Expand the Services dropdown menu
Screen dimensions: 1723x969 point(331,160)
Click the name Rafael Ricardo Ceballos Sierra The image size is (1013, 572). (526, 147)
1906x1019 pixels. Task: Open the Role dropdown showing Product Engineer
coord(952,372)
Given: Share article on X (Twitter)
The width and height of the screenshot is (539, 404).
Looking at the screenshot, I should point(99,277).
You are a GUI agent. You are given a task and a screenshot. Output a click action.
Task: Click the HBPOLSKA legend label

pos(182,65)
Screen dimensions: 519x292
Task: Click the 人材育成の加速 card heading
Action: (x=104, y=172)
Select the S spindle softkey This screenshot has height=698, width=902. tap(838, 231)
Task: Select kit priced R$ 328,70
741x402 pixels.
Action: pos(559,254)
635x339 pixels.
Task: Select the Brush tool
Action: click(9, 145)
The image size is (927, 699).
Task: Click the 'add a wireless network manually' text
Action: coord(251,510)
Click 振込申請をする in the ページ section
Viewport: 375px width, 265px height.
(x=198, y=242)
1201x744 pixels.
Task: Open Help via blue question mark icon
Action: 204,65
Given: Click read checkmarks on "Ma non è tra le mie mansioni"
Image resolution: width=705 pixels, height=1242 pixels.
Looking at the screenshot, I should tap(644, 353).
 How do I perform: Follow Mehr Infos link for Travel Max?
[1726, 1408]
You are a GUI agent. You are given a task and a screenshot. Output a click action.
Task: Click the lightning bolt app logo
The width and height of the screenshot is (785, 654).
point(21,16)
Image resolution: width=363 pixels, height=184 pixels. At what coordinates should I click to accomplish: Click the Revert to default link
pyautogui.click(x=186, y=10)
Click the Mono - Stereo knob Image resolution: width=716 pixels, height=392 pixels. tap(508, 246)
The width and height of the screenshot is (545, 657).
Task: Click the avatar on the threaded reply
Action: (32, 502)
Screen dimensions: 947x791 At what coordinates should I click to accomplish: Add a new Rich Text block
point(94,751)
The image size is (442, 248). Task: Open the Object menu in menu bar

> Direction: Write out all of the material above again, replacing every occurrence of "GUI agent" with "screen assistant" and leaving everything else unchanged.

> Task response:
Expand the Services dropdown menu
Screen dimensions: 1723x969 point(331,160)
Click the name Rafael Ricardo Ceballos Sierra The image size is (1013, 572). (526, 147)
1906x1019 pixels. Task: Open the Role dropdown showing Product Engineer
coord(952,372)
Given: Share article on X (Twitter)
The width and height of the screenshot is (539, 404).
Looking at the screenshot, I should point(99,277).
You are a screen assistant. You are given a task and a screenshot. Output a click action.
Task: Click the HBPOLSKA legend label

pos(182,65)
Screen dimensions: 519x292
Task: Click the 人材育成の加速 card heading
Action: (x=104, y=172)
Select the S spindle softkey This screenshot has height=698, width=902. tap(838, 231)
Task: Select kit priced R$ 328,70
741x402 pixels.
Action: pos(559,254)
635x339 pixels.
Task: Select the Brush tool
Action: click(9, 145)
The image size is (927, 699).
Task: Click the 'add a wireless network manually' text
Action: coord(251,510)
Click 振込申請をする in the ページ section
Viewport: 375px width, 265px height.
(x=198, y=242)
1201x744 pixels.
Task: Open Help via blue question mark icon
Action: 204,65
Given: Click read checkmarks on "Ma non è tra le mie mansioni"
Image resolution: width=705 pixels, height=1242 pixels.
Looking at the screenshot, I should tap(644, 353).
 How do I perform: Follow Mehr Infos link for Travel Max?
[1726, 1408]
You are a screen assistant. You are given a task and a screenshot. Output a click action.
Task: Click the lightning bolt app logo
The width and height of the screenshot is (785, 654).
point(21,16)
Image resolution: width=363 pixels, height=184 pixels. At what coordinates should I click to accomplish: Click the Revert to default link
pyautogui.click(x=186, y=10)
Click the Mono - Stereo knob Image resolution: width=716 pixels, height=392 pixels. tap(508, 246)
The width and height of the screenshot is (545, 657).
Task: Click the avatar on the threaded reply
Action: (32, 502)
Screen dimensions: 947x791 At what coordinates should I click to accomplish: Add a new Rich Text block
point(94,751)
The image size is (442, 248). Task: Open the Object menu in menu bar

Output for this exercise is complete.